The animals were anaesthetised with ketamine (100+10 mg/kg) by intraperitoneal injection. The prostate was accessed by midline laparotomy. The cavernous nerve and the major pelvic ganglion are located posteriorly and laterally to the prostate. Bilateral nerve injury was induced by Dumont No. 5 forceps, which were used to clamp the cavernous nerve 2-3 mm distally to the major pelvic ganglion. The nerve was clamped by the forceps three times, for 15 seconds a time, which helped standardize injury severity. In the control group the cavernous nerve was not injured, and the wound was simply sutured. Erectile function parameters were measured and the animals were euthanised at 14 and 30 days after the operation, whereupon a histological examination was performed. Blood pressure was measured using a 25G catheter installed in the crural region and connected to a heparin (250 U/mL) polyethylene tube, which was introduced for ICP measurements. An electrostimulation device was installed on the cavernous nerve at the injured section. Electrical pulses were applied at a frequency of 20 Hz and pulse width of 0.5 ms, the total duration was 30 s at 8 volts.

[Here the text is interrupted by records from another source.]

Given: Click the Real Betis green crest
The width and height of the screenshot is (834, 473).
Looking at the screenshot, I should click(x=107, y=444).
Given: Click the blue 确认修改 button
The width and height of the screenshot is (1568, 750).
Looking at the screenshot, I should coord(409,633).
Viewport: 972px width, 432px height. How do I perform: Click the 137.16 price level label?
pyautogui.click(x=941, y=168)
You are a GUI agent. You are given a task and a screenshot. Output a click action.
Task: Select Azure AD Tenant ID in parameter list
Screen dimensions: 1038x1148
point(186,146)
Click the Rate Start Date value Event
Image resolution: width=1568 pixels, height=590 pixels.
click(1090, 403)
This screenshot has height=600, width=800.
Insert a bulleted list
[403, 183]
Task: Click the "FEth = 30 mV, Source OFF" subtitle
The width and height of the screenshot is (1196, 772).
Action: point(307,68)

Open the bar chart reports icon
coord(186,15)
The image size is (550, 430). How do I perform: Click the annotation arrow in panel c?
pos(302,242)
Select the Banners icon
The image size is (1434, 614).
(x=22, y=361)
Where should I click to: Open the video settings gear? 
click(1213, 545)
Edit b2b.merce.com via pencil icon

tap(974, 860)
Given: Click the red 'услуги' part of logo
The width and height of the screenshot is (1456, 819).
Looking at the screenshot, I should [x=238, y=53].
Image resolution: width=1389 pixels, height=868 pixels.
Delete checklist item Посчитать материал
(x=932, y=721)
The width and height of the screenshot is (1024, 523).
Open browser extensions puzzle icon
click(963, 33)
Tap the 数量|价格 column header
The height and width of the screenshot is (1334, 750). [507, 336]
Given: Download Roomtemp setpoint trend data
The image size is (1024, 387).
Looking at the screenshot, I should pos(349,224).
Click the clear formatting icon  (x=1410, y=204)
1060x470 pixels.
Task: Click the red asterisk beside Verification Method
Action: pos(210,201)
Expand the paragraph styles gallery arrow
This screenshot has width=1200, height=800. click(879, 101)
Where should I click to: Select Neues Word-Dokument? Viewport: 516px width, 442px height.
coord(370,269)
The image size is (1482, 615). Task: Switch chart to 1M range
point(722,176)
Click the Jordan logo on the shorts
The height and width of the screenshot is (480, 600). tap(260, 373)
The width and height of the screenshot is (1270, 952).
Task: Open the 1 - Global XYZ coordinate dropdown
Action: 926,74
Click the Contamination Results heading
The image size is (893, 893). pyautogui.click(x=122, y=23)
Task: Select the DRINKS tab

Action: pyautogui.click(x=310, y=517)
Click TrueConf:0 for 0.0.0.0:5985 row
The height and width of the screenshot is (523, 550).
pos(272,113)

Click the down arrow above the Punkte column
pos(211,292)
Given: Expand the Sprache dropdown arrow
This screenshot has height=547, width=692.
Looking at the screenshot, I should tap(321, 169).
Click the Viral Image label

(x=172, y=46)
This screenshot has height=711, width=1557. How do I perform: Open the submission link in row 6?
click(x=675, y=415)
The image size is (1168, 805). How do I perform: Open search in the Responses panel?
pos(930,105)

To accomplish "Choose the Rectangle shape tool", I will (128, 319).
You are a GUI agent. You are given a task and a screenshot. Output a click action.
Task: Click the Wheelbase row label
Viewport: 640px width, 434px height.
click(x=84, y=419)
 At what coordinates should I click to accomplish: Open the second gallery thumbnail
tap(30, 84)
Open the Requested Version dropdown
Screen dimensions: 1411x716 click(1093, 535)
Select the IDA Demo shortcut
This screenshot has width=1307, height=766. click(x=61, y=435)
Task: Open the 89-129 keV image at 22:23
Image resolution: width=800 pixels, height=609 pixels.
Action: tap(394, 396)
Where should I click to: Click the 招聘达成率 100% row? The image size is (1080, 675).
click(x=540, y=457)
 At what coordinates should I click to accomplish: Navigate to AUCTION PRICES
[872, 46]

For normalization to the mean blood pressure (BP), the ratio between peak ICP and mean BP measured at the peak of erectile dysfunction was calculated. The total ICP exposure was calculated as the area under the erectile curve (AUC; mm Hg x s) from the start of cavernous nerve stimulation to the point of ICP return to baseline. Erectile response was measured at 14 and 30 days after cavernous nerve injury. Body weight was also monitored. The animals were then euthanised, and penal tissues were collected for a histological evaluation.
It is noteworthy that an increase in 9-phenyl-sym-octahydroselenoxanthene dosage to 10 mg/kg did not improve efficacy parameters (ICP/BP and total ICP exposure), causing a statistically insignificant decline instead. The maximum efficacy was observed at a dosage of 1 mg/kg (Fig. 2 and 3).
Fibrosis induction was observed after bilateral cavernous nerve injury in all the groups. At the same time, the fibrotic process was less severe in the group receiving 9-phenyl-sym- octahydroselenoxanthene. The smooth muscle region was not altered after the injury. The proportion of collagenous and smooth muscle elements was determined visually in cross-sections after Masson's trichrome staining. The ratio of collagenous to smooth muscle elements was evaluated as percentage of fibrosis.
The percentage of fibrosis substantially increased after injury, within 14 and 30 days, relative to the control group (p value < 0.05). However, fibrotic changes were reversible; moreover, with 9-phenyl-sym-octahydroselenoxanthene treatment, the effect was significant at dosages of 0.5 mg/kg and 1.0 mg/kg (Fig. 4).
Example 5. A comparison of the efficacy of 9-phenyl-sym- octahydroselenoxanthene and Impaza in a model of hyperlypidaemia -associated ED.
Hyperlipidaemia is associated with endothelial dysfunction and is a rather common cause of ED. Additionally, the risk of ED development is directly proportional to the level of cholesterol and low density lipoproteins in blood [10, 11]. Hyperlipidaemia, whose manifestations at the cellular level include reduced nitric oxide production (NO), and which acts as a neurogenic and vasculogenic factor, can be successfully used for modelling ED [12].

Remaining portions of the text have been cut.